Bully Market. By Jamie Fiore Higgins. Simon & Schuster; 320 pages; $28.99.
Goldman sachs, the world’s most famous investment bank, is used to criticism. Insiders complain about its callousness to employees, harsh hours and fierce internal competition. Outsiders are less polite. Matt Taibbi, an American polemicist, famously called it “a great vampire squid wrapped around the face of humanity, relentlessly jamming its blood funnel into anything that smells like money”.
Jamie Fiore Higgins, a former Goldman banker, is the latest to participate in the venerable American tradition of Goldman-bashing. In her memoir, “Bully Market: My Story of Money and Misogyny at Goldman Sachs”, Ms Higgins writes of her “perceptions and experiences as a high-ranking woman in finance”. Ms Higgins quit the company in 2016 when her “Spreadsheet of Freedom”, updated throughout her 17-year career, indicated she had the money to walk away.
The book recounts some despicable behaviour. One of Ms Higgins’s colleagues threatened to rip her face off, after she removed him from an account for an affair with the client; two men made mooing noises as she went to express milk for her baby. The only partial consolation is that Ms Higgins thinks sexism and abuse are less rampant since the #MeToo movement.
It is all rather grim.

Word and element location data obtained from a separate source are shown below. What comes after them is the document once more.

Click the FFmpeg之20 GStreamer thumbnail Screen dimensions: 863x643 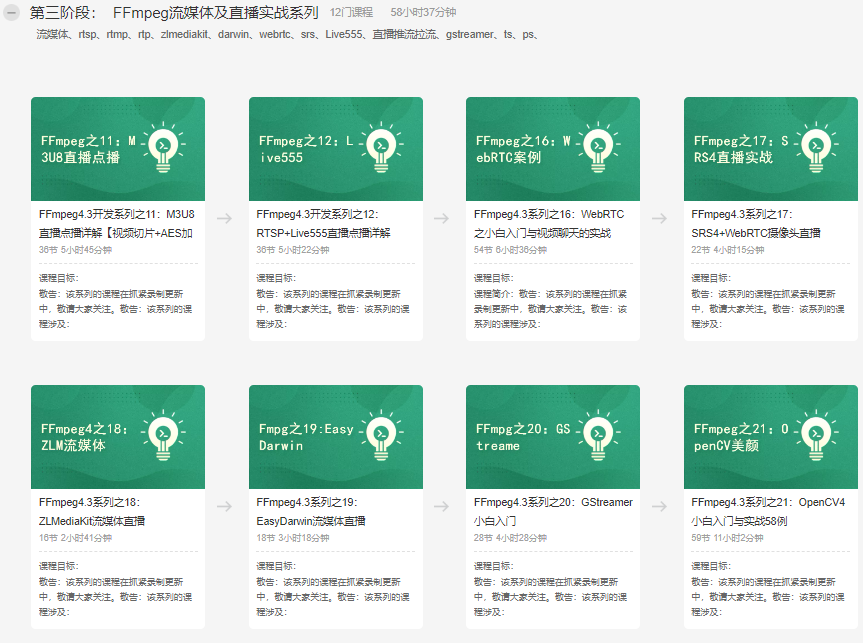pyautogui.click(x=553, y=436)
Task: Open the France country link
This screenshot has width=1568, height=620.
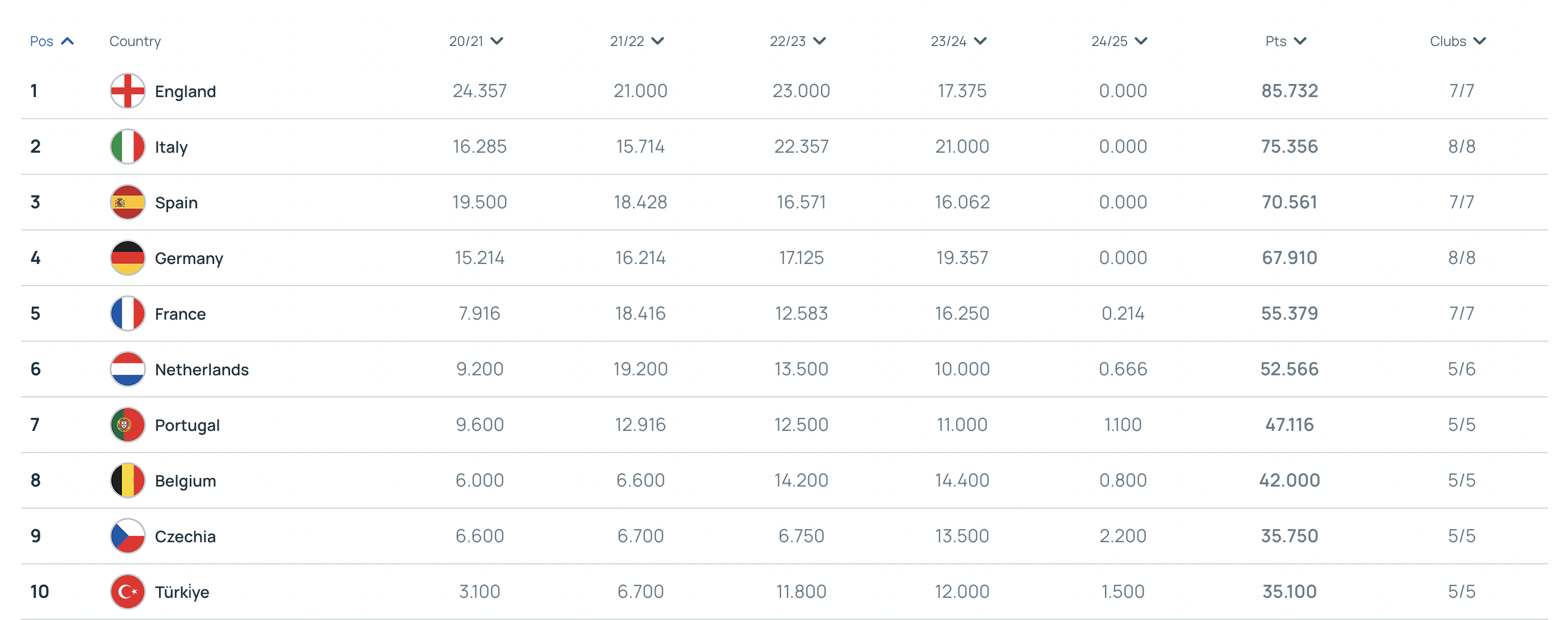Action: (180, 314)
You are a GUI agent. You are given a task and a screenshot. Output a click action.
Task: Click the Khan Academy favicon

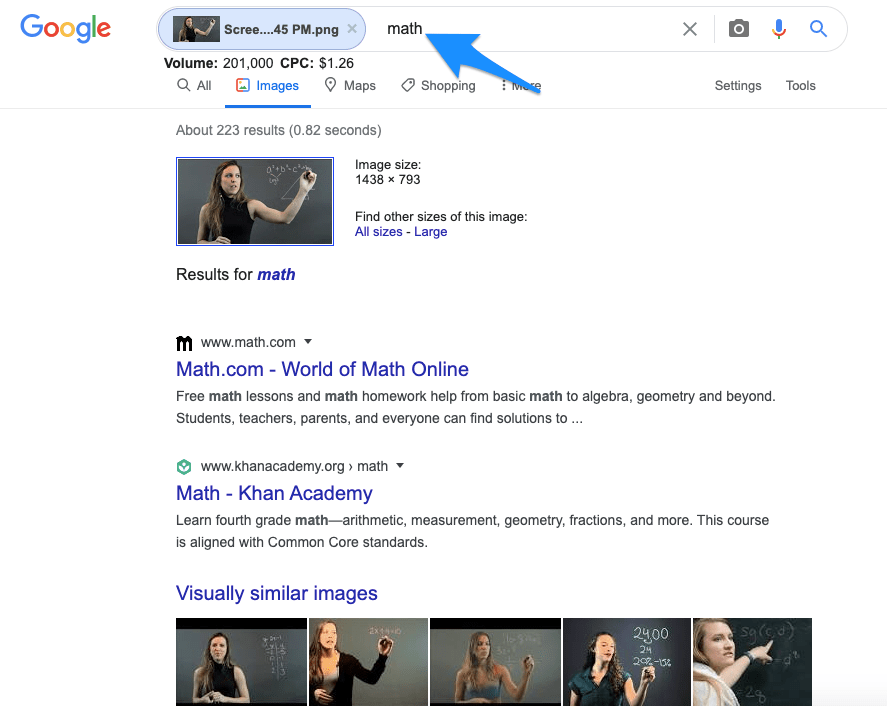coord(184,467)
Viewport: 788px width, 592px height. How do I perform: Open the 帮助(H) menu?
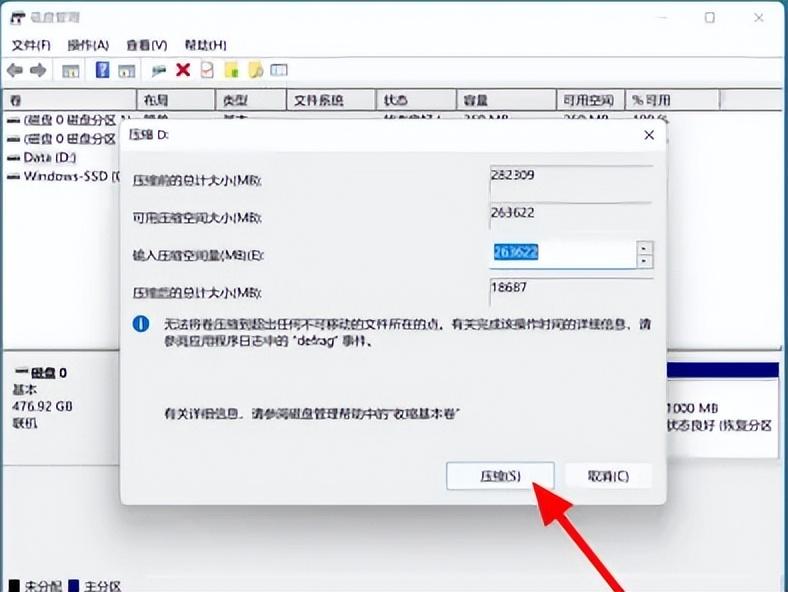tap(205, 45)

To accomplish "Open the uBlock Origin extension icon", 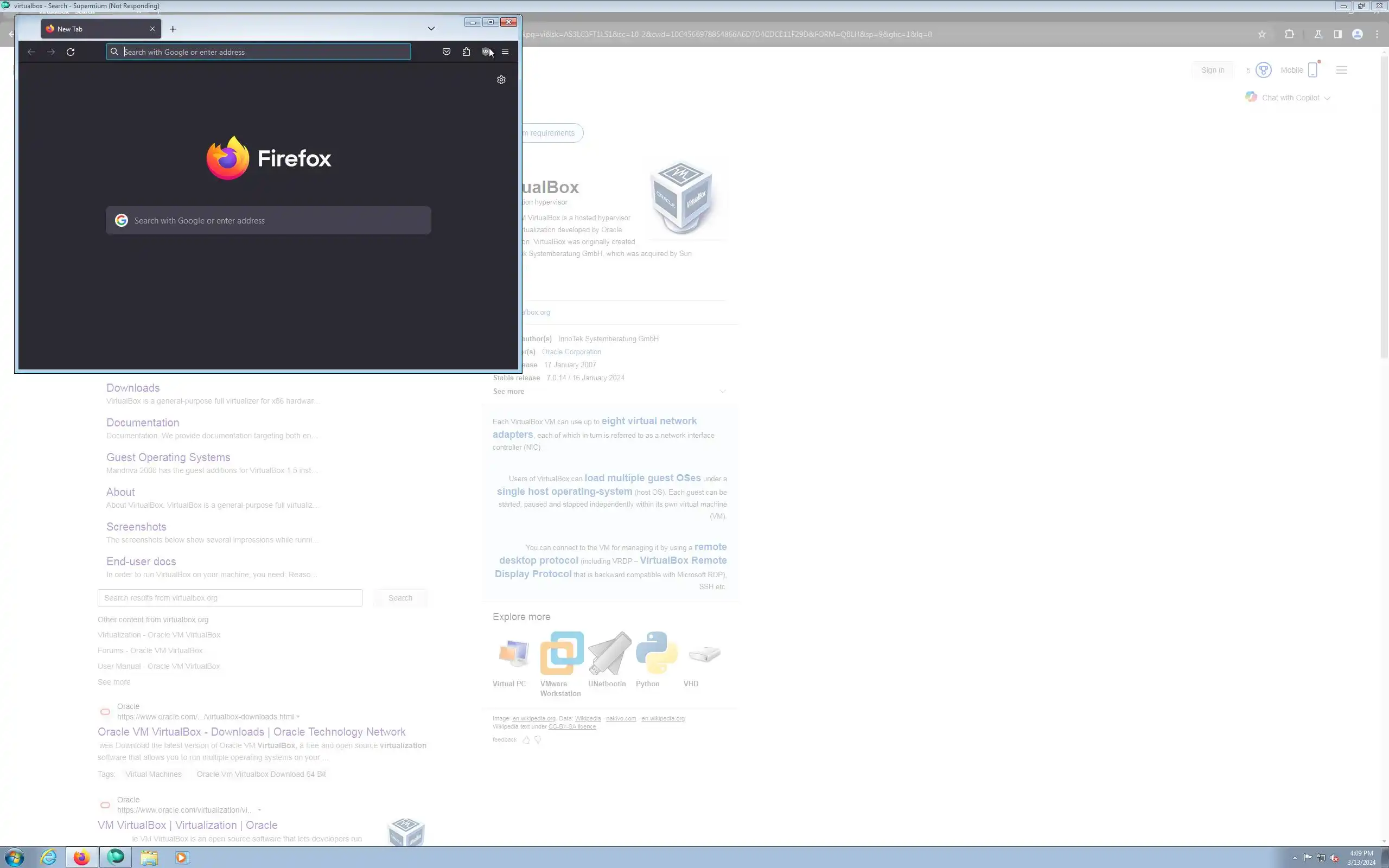I will (485, 52).
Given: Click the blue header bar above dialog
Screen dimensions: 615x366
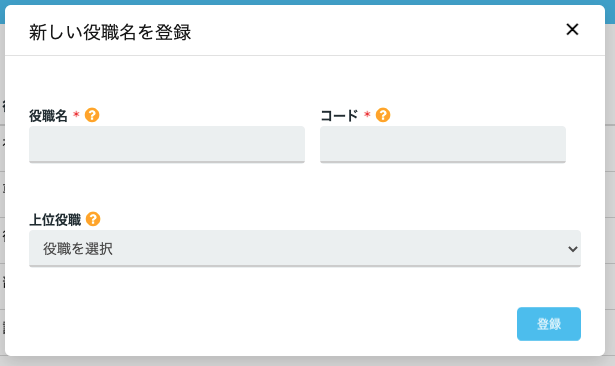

Ms Higgins admits to having failed to support colleagues for fear it would damage her professional advancement (and chances of a juicy bonus). Longing to quit but staying for the money made her feel “dirty”, she writes. She worked hard, was promoted often and became a managing director. “Another 365 days of hardly seeing my family,” she sighs.
At times, the author wants to have it both ways. Ms Higgins praises herself for shopping at tj Maxx, a retail chain store, enraged by the fact that other women at the bank have expensive clothes, designer handbags and even clear skin. She repeatedly says she aspired to become a social worker only to have abandoned that calling because of her parents. “I felt guilty making so much,” she writes. “My income covered me with a mix of satisfaction and shame.”
Goldman Sachs has said that it has a zero-policy tolerance for discrimination, and strongly disagrees with Ms Higgins’s anonymised allegations and description of its culture. The threats and abuse are unpleasant; in truth, though, the firm won’t be too bothered about the rest. Everyone knows the deal.